**Page text**

▽

These features are product requirements, not “nice to have” ideas.
## UX Direction
- Desktop and phone layouts may differ significantly.
- Desktop should optimize for information density and low-friction navigation.
- Phone should optimize for low tap count, not purity of mobile patterns.
- The stacked phone layout is the current preferred phone direction.
- Do not reintroduce the abandoned phone flow mode unless explicitly requested.
## Architecture
- Separate domain logic from Gio UI code.
- UI state should not be the source of truth for vault structure or search behavior.
- Domain packages must be test-driven where practical.
- Prefer behavior-oriented tests that describe expected product behavior rather than implementation details.
- Provide a secure gRPC API as a first-class programmatic surface, not as a thin wrapper around UI state.
- Design browser-extension and automation integrations against the gRPC API, not against ad hoc local protocols.
## Delivery Discipline
- Do not treat this product as complete until the stated requirements in this file are actually satisfied.
- Do not stop at a “good checkpoint” or “meaningful tranche” when required product capabilities are still missing.

△

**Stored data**
▽

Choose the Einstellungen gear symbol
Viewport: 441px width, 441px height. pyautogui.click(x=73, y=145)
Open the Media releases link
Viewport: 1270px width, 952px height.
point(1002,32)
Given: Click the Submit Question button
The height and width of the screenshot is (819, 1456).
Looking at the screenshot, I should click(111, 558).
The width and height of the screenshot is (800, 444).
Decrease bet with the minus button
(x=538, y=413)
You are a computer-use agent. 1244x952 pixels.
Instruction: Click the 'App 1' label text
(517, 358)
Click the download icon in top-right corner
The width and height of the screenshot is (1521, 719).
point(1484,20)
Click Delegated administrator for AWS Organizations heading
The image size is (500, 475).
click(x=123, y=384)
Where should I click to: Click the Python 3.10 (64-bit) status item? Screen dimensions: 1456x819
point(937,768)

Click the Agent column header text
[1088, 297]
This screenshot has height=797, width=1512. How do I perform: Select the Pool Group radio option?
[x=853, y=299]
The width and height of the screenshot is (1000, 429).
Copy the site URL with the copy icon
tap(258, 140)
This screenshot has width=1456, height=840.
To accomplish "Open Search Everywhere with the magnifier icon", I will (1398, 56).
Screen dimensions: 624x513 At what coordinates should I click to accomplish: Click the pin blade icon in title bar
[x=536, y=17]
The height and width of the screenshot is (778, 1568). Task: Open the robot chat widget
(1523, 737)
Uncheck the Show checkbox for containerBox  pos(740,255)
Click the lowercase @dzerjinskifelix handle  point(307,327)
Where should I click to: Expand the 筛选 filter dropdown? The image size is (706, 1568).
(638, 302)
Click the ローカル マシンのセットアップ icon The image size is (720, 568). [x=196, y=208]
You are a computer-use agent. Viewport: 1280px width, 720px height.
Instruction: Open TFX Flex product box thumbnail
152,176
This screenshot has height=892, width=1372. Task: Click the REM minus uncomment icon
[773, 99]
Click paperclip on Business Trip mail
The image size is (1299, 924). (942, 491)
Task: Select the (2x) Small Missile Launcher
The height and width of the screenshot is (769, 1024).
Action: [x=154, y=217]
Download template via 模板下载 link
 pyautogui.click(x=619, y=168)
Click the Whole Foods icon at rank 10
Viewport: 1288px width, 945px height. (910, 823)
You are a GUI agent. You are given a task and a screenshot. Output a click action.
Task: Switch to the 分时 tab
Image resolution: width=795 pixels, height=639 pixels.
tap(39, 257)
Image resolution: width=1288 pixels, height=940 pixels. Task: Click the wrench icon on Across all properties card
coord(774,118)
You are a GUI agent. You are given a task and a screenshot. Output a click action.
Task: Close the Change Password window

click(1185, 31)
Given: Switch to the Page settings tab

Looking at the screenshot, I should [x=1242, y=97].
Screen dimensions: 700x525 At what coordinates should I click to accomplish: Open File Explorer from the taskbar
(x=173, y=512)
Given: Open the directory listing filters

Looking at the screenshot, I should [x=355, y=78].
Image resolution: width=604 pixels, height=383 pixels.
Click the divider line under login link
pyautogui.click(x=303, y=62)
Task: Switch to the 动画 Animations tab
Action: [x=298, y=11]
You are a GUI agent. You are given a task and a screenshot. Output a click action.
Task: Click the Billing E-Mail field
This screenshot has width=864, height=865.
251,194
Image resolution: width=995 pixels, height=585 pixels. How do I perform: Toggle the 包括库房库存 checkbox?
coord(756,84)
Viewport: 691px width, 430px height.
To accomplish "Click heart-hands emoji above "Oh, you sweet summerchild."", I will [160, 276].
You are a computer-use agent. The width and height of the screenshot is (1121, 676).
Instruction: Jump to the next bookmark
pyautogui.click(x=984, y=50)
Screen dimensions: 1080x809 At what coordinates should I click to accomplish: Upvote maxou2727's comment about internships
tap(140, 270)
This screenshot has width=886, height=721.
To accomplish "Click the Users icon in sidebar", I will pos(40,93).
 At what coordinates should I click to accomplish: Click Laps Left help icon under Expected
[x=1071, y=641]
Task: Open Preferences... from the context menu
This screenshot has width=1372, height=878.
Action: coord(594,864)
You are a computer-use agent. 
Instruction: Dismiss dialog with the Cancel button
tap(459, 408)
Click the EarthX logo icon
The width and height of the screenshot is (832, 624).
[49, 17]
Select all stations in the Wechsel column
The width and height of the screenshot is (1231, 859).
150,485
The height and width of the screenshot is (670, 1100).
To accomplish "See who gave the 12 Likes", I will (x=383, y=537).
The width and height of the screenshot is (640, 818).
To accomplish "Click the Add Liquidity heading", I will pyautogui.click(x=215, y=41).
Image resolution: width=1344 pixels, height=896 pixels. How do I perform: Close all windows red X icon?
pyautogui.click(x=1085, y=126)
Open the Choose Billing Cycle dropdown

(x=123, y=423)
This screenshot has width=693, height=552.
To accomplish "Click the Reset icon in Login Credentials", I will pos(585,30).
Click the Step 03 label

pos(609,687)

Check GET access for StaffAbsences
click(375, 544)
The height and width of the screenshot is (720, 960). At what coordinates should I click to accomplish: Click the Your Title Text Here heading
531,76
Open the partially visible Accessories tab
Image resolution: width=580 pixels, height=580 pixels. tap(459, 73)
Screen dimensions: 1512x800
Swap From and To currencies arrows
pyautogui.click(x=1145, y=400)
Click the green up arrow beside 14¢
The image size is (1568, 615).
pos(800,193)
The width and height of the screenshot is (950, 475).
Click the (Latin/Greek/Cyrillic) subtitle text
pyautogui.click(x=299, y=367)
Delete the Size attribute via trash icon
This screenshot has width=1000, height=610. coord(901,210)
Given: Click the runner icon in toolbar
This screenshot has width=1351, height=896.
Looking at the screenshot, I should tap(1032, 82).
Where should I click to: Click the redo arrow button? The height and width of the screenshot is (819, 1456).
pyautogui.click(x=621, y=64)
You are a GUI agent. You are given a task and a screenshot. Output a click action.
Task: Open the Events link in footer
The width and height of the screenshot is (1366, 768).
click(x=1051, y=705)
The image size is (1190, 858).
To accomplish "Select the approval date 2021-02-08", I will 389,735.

△

**Requirements**
A. In the requirements text, which phone layout is named as the current preferred direction?
B. Return the part of the requirements text starting with "- UI state should" and going on through "around UI state.", copied word for word.

**Exercise results**
A. The stacked phone layout.

B.
- UI state should not be the source of truth for vault structure or search behavior.
- Domain packages must be test-driven where practical.
- Prefer behavior-oriented tests that describe expected product behavior rather than implementation details.
- Provide a secure gRPC API as a first-class programmatic surface, not as a thin wrapper around UI state.